Parallel Repetition of Entangled Games with Exponential Decay via the Superposed Information Cost

In a two-player game, two cooperating but non communicating players, Alice and Bob, receive inputs taken from a probability distribution. Each of them produces an output and they win the game if they satisfy some predicate on their inputs/outputs. The entangled value $\omega^*(G)$ of a game $G$ is the maximum probability that Alice and Bob can win the game if they are allowed to share an entangled state prior to receiving their inputs. The $n$-fold parallel repetition $G^n$ of $G$ consists of $n$ instances of $G$ where the players receive all the inputs at the same time and produce all the outputs at the same time. They win $G^n$ if they win each instance of $G$. In this paper we show that for any game $G$ such that $\omega^*(G) = 1 - \varepsilon < 1$, $\omega^*(G^n)$ decreases exponentially in $n$. First, for any game $G$ on the uniform distribution, we show that $\omega^*(G^n) = (1 - \varepsilon^2)^{\Omega\left(\frac{n}{\log(|I||O|)} - |\log(\varepsilon)|\right)}$, where $|I|$ and $|O|$ are the sizes of the input and output sets.
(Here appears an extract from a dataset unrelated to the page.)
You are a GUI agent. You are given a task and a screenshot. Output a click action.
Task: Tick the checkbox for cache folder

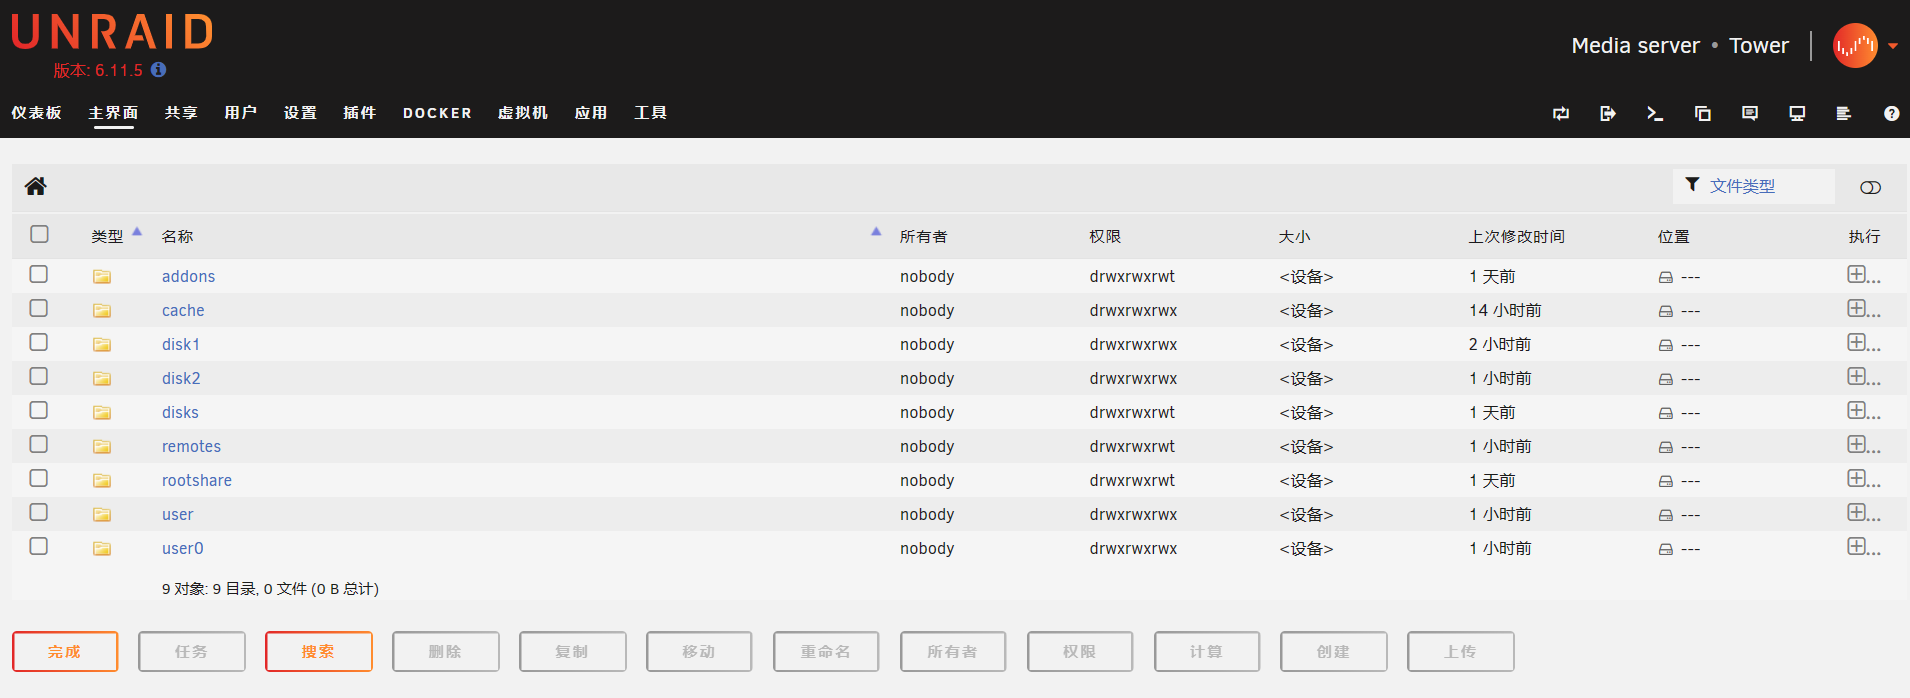pos(39,308)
From this result, we show that for any entangled game $G$, $\omega^*(G^n) \le (1 - \varepsilon^2)^{\Omega(\frac{n}{Q\log(|I||O|)} - \frac{|\log(\varepsilon)|}{Q})}$ where $p$ is the input distribution of $G$ and $Q= \frac{|I|^2 \max_{xy} p_{xy}^2 }{\min_{xy} p_{xy} }$. This implies parallel repetition with exponential decay as long as $\min_{xy} \{p_{xy}\} \neq 0$ for general games. To prove this parallel repetition, we introduce the concept of \emph{Superposed Information Cost} for entangled games which is inspired from the information cost used in communication complexity.